Task objective – Continue the mailing-list post on retiring 1024-bit RSA zone-signing keys, picking up after its final quoted line.

Given passage –
▼

[dns-operations] [Ext] Obsoleting 1024-bit RSA ZSKs (move to 1280 or algorithm 13)

Brian Dickson brian.peter.dickson at gmail.com
Fri Oct 22 03:28:15 UTC 2021


On Thu, Oct 21, 2021 at 7:54 PM George Michaelson <ggm at algebras.org> wrote:

> I would be concerned that the language which makes the recommendation
> HAS to also note the operational problems. You alluded to the UDP
> packetsize problem. And implicitly the V6 fragmentation problem. What
> about the functional limitations of the HSM and associated signing
> hardware? I checked, and the units we operate (for other purposes than
> DNSSEC) don't support RSA1280. They do RSA1024 or  RSA2048. This is
> analogous to the recommendation I frequently make casually, to stop
> using RSA and move to the shorter cryptographic signature algorithms
> to bypass the size problem: They are slower, and they aren't supported
> by some hardware cryptographic modules.
>

Okay, yes, this was something I wasn't taking into consideration.
(My apologies to everyone.)

Everything is, to some degree or another, a trade-off.

So, out of curiosity (and for a single data point I suppose), which non-RSA
algorithms does your HSM support?
If it includes one of the elliptic curve algorithms, I think the
interesting thing would be the respective multipliers on slowdown and
crypto strength (work factor).
E.g. a 50x slowdown which produces, say, a 1000x work factor increase,
would be worth considering seriously, but it is unclear what the work
factor increase would be.

I think additionally, anyone looking at what to do would probably need to
determine two parameters:

   - Natural signing rate (e.g due to changes in data to be signed)
   - Re-signing time (speed x number of entries)

There are places on the performance curves that are unsupportable, e.g.
when the number of entries is large enough and the natural signing rate is
high enough, that the re-signing time becomes infinite.

In that situation, there are not a lot of alternatives: replace the HSM(s);
scale horizontally with additional HSMs operating in parallel; use a faster
(and presumably weaker) algorithm.

The fourth option is to perform signing using non-HSM equipment, which has
challenges of its own.


> Even without moving algorithm, Signing gets slower as a function of
> keysize as well as time to brute force. So, there is a loss of
> "volume" of signing events through the system overall. Time to resign
> zones can change. Maybe this alters some operational boundary limits?
> (from what I can see, 1024 -> 1280 would incur 5x slowdown.  1024-2048
> would be 10-20x slowdown. RSA to elliptic curve could be 50x or worse
> slowdown)
>
> If the case for "bigger" is weak, then if the consequences of bigger
> are operational risks, maybe bigger isn't better, if the TTL bound
> life, is less than the brute force risk?

▲

Given data –
▼

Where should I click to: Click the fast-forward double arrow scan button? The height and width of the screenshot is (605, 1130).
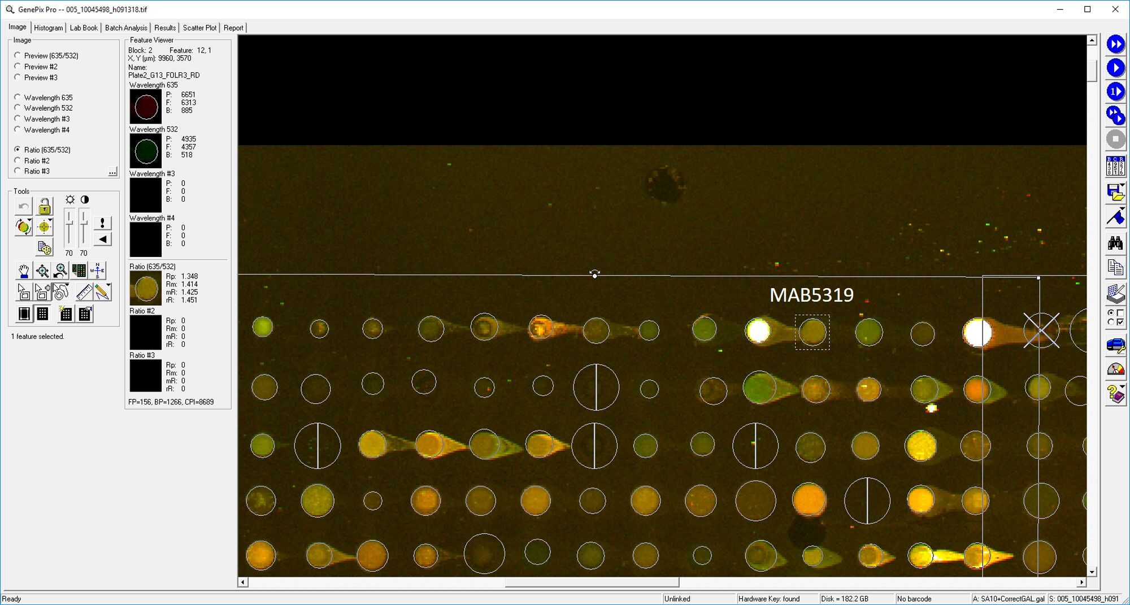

▲

Result of the exercise –
>
> A totally fictitious example. but .. lets pretend somebody has locked
> in to a hardware TPM, and it simply won't do the recommended algorithm
> but would power on with 1024 until the cows come home? If the TTL was
> kept within bounds, if resign could be done in a 10 day cycle rather
> than a 20 day cycle (for instance) I don't see why the algorithm
> change is the best choice.
>
>
You are correct, and much depends on things like stability of the zone and
total zone size.

The ultimate limit is really the utilization level of the signing hardware.
Once the hardware is operating full-out constantly, it is only a matter of
time before the theoretical adversarial risk exceeds the zone operator's
risk tolerance.
If the hardware performance generally continues to improve along the
current exponential scale (e.g CPU and GPU performance), signing hardware
will eventually be obsolete and need replacing.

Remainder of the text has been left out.